Come celebrate military history and our paranormal team anniversary with us at Fort Mifflin in Philadelphia! We will take you on an overnight paranormal tour of the fort. You may camp there with us or leave at your own will. Are you brave enough to march the halls of this old fort? This event will be a camp out so please make sure you bring any equipment you need for a sleepover with the dead. Your ticket includes dinner and a guided paranormal investigation with HSPP team members and psychics. ticket prices are $175 per person and include dinner as well as a guided overnight investigation with the team!  Arrival time is 5 pm August 12th, 2023. The scheduled departure time for the team is 10 am August 13th, 2023; although you may leave at any time. 

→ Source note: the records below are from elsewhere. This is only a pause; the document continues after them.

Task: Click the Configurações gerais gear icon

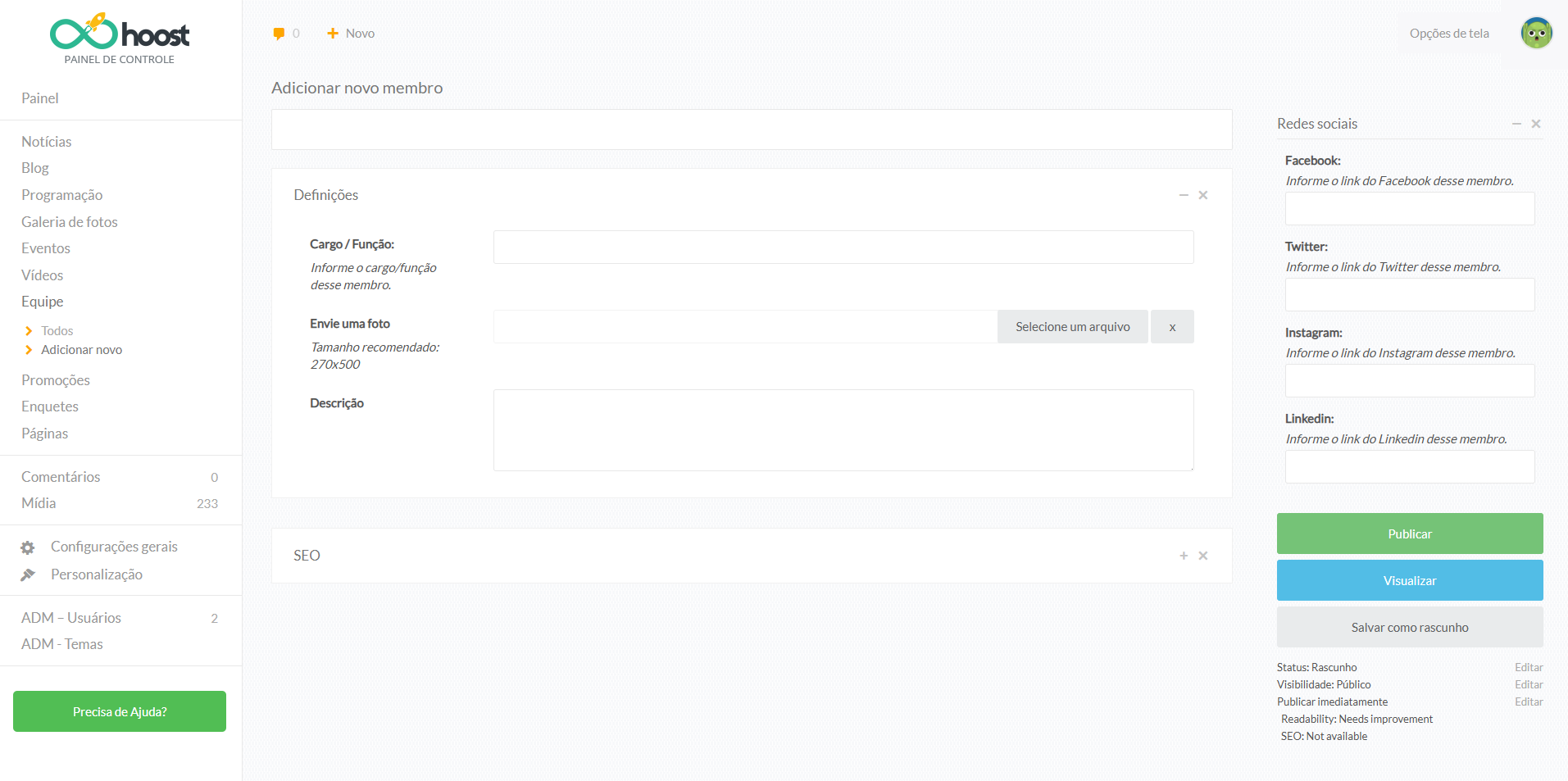Action: coord(28,547)
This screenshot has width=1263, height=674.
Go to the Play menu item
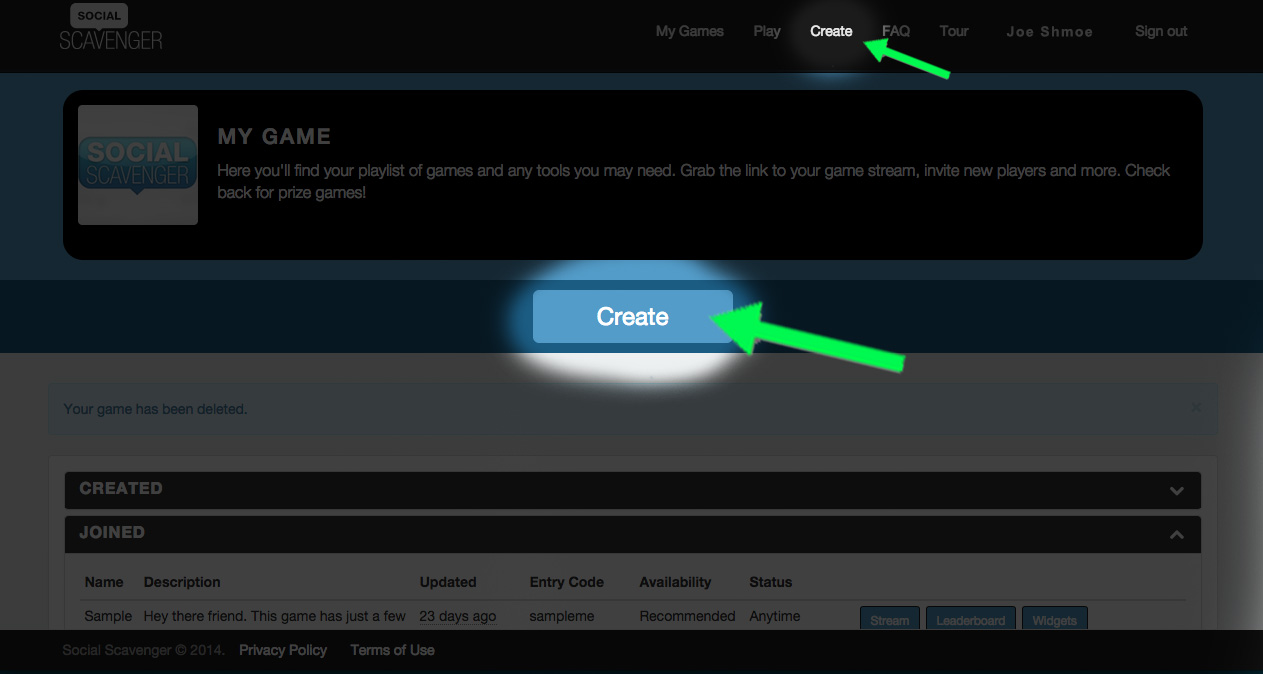767,31
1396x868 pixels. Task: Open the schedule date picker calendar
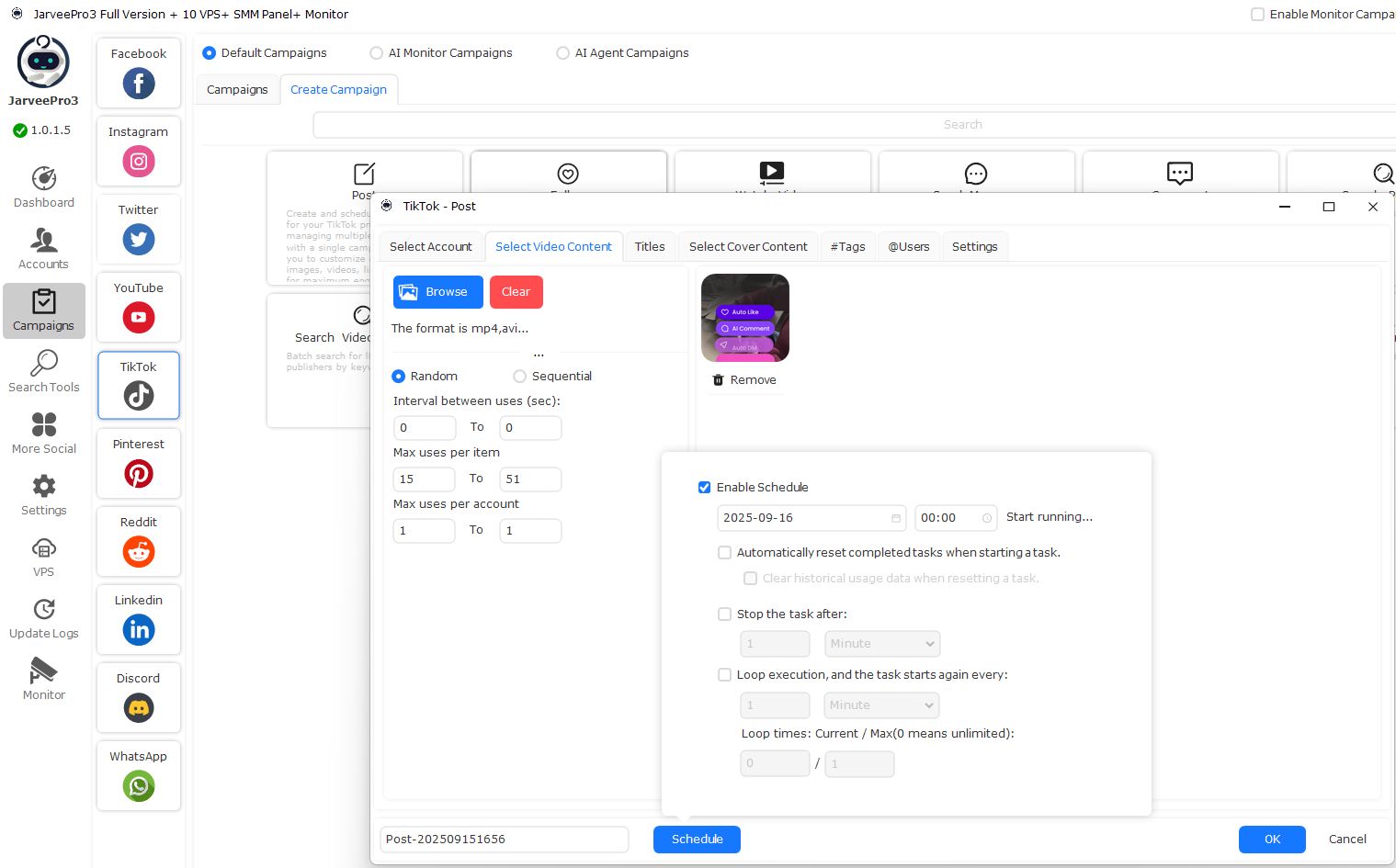896,518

We will provide you with a unique experience showcasing the most high-tech tools used by paranormal researchers today. We will also do some experiments where you will be a participant. This is not for the faint of heart as you will experience paranormal activity so if you are frightened of that which you do not understand this event is not for you. However, if you dare to question science and spirituality, we invite you to join us on an unforgettable adventure like none you will ever experience!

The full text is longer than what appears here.